Thursday, December 21, 2006

IT TAKES A VILLAGE


"Maybe Hillary Clinton was right," our daughter Jennifer said as I cuddled her baby boy, her two-year-old daughter playing nearby with cousins. "It takes a village. We need each other. Why can't we all live in the same town? And in the same neighborhood?"

Living in San Juan, Puerto Rico, Jennifer makes twice-a-year-trips to see us instead of the three or more she made before her children were born. And though we try to make yearly trips down there, we all wish we could see each other more often.

But we cope via daily phone calls and emails and pictures in emails. Many of our phone conversations are about the Lord and what she's reading in the Bible or vice versa.

How refreshing!

I'm thankful for the spiritual heritage our family has. I'm thankful that our village has the touch of God upon it. I'm thankful we can call on the Lord anytime we need to, that He's always there, listening and caring.

Monday night, we were all in the family room, and after an unpleasant phone call between the the first-grader and his father, he began crying about his family situation. A divorce has forced him to have two homes where he's shuttled back and forth, and he was crying about his loneliness "over there." I thought his little heart would burst, and I thought my heart would burst. I tried talking with him and comforting him, to no avail. The tears flowed down his cheeks like the gully-washers we have here in Florida.
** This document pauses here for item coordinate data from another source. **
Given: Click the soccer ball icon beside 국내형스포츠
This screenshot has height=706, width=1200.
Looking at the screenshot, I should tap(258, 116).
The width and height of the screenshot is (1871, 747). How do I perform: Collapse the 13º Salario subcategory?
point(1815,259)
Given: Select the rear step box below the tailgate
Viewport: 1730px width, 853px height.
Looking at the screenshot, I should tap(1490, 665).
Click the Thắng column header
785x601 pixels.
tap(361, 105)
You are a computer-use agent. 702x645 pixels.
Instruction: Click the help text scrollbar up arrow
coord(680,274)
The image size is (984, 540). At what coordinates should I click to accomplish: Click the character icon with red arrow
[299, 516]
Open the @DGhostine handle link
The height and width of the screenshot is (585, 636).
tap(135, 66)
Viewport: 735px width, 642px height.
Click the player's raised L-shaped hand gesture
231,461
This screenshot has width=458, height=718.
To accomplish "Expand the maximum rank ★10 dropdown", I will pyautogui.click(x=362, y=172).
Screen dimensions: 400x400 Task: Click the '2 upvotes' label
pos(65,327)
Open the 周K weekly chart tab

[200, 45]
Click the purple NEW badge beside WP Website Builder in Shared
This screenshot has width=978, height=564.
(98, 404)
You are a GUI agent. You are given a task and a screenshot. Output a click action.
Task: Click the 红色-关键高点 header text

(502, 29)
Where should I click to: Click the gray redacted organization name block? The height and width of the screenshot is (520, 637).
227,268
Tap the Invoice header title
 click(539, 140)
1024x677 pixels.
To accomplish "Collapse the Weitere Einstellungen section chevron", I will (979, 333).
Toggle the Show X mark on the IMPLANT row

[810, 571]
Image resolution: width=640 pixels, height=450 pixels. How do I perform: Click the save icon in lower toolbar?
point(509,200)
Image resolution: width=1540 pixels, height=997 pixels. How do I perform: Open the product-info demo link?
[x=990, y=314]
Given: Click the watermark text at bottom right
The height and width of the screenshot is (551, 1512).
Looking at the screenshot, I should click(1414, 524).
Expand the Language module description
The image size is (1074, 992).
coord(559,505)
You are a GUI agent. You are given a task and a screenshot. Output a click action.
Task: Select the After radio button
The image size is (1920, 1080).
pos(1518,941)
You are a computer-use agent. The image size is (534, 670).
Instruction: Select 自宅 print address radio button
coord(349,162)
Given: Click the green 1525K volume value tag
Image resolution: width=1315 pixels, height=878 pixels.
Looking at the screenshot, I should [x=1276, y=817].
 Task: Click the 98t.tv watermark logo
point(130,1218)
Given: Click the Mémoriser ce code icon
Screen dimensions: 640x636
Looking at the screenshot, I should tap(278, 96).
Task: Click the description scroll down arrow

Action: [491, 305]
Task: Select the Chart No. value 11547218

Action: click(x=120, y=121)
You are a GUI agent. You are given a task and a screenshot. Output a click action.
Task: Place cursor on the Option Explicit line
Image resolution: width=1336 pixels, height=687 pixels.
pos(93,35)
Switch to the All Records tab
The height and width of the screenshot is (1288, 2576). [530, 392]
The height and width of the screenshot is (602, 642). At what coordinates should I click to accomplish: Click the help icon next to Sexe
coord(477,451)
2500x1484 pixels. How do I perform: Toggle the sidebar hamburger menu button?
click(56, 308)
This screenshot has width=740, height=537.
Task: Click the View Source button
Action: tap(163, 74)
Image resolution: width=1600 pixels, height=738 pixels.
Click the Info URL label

Pray with him, the Lord seemed to whisper to me. Have him kneel and call out to Me. Tell him about The Comforter.

And so we knelt in front of the ottoman, and a holy hush fell across the room, and I did what I felt God was telling me to do. I told him that the Lord was with him wherever he went, that when he felt lonely, the Holy Spirit would be there to comfort him. I told him when he was at his other home and felt all alone, he should just speak to God as if He was right there in the same room with him--because He was, that God was everywhere. I told him God cared about him and loved him and would make him feel better.

On and on I talked, giving him words of comfort and cheer and life then praying with and for him.

Soon, the tears dried up, and he had a smile, and my heart was lifted too.

Yes, Hillary Clinton was right. It does take a village. A godly one.

2 Comments:

At 11:25 AM, Blogger Patricia W. said...

Yes, it certainly does. My life is much easier when the grandparents are in town, sharing in the care of my sons. And I certainly miss being there for my nieces and nephews.

On another note, as much as I love Hilary, I hate that she gets credit for this saying. It actually stems from an African proverb and has been repeated in the African-American community long before Hiliary made it part of universal vernacular. You probably already know that but not all of your readers may be aware.

 
At 10:20 PM, Blogger Kristy Dykes said...

Thanks for that reminder, Patricia. Yes, you're right. It's an African proverb. And it's so true. What a blessing when children have family and extended family to rely on and draw strength from.